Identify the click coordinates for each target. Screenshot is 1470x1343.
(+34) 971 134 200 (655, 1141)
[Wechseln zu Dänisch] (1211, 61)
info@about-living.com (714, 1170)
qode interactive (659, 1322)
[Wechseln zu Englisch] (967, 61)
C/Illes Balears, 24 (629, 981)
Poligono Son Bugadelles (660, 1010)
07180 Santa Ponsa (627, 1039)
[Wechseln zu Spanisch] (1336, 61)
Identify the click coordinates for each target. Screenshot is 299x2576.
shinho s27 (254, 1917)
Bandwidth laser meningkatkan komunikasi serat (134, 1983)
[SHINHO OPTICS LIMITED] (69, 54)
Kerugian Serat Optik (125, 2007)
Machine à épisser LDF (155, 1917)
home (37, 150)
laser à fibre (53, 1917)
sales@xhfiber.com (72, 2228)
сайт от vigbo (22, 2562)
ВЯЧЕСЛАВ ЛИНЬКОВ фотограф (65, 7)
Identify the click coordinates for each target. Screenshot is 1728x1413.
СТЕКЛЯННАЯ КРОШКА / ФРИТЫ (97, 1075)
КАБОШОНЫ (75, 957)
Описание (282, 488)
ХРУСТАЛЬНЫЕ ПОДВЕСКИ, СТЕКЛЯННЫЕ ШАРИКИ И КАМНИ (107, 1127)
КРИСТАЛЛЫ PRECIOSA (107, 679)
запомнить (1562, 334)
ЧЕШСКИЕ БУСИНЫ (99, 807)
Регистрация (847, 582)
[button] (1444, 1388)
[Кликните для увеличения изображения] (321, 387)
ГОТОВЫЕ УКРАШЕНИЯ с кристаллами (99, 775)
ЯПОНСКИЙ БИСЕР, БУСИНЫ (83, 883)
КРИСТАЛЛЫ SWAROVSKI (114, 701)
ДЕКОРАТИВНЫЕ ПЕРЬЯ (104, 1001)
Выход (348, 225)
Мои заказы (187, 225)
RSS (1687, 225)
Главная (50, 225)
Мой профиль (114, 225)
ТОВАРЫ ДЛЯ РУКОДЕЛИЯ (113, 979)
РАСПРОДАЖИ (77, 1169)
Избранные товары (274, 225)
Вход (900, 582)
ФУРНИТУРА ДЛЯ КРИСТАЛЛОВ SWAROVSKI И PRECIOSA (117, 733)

____________

▸ What is needed
Copy every record above exactly as it appears.

▸ Completed task
Identify the click coordinates for each target. Screenshot is 1470x1343.
(+34) 971 134 200 (655, 1141)
[Wechseln zu Dänisch] (1211, 61)
info@about-living.com (714, 1170)
qode interactive (659, 1322)
[Wechseln zu Englisch] (967, 61)
C/Illes Balears, 24 (629, 981)
Poligono Son Bugadelles (660, 1010)
07180 Santa Ponsa (627, 1039)
[Wechseln zu Spanisch] (1336, 61)
Identify the click coordinates for each target. Screenshot is 299x2576.
shinho s27 (254, 1917)
Bandwidth laser meningkatkan komunikasi serat (134, 1983)
[SHINHO OPTICS LIMITED] (69, 54)
Kerugian Serat Optik (125, 2007)
Machine à épisser LDF (155, 1917)
home (37, 150)
laser à fibre (53, 1917)
sales@xhfiber.com (72, 2228)
сайт от vigbo (22, 2562)
ВЯЧЕСЛАВ ЛИНЬКОВ фотограф (65, 7)
Identify the click coordinates for each target. Screenshot is 1728x1413.
СТЕКЛЯННАЯ КРОШКА / ФРИТЫ (97, 1075)
КАБОШОНЫ (75, 957)
Описание (282, 488)
ХРУСТАЛЬНЫЕ ПОДВЕСКИ, СТЕКЛЯННЫЕ ШАРИКИ И КАМНИ (107, 1127)
КРИСТАЛЛЫ PRECIOSA (107, 679)
запомнить (1562, 334)
ЧЕШСКИЕ БУСИНЫ (99, 807)
Регистрация (847, 582)
[button] (1444, 1388)
[Кликните для увеличения изображения] (321, 387)
ГОТОВЫЕ УКРАШЕНИЯ с кристаллами (99, 775)
ЯПОНСКИЙ БИСЕР, БУСИНЫ (83, 883)
КРИСТАЛЛЫ SWAROVSKI (114, 701)
ДЕКОРАТИВНЫЕ ПЕРЬЯ (104, 1001)
Выход (348, 225)
Мои заказы (187, 225)
RSS (1687, 225)
Главная (50, 225)
Мой профиль (114, 225)
ТОВАРЫ ДЛЯ РУКОДЕЛИЯ (113, 979)
РАСПРОДАЖИ (77, 1169)
Избранные товары (274, 225)
Вход (900, 582)
ФУРНИТУРА ДЛЯ КРИСТАЛЛОВ SWAROVSKI И PRECIOSA (117, 733)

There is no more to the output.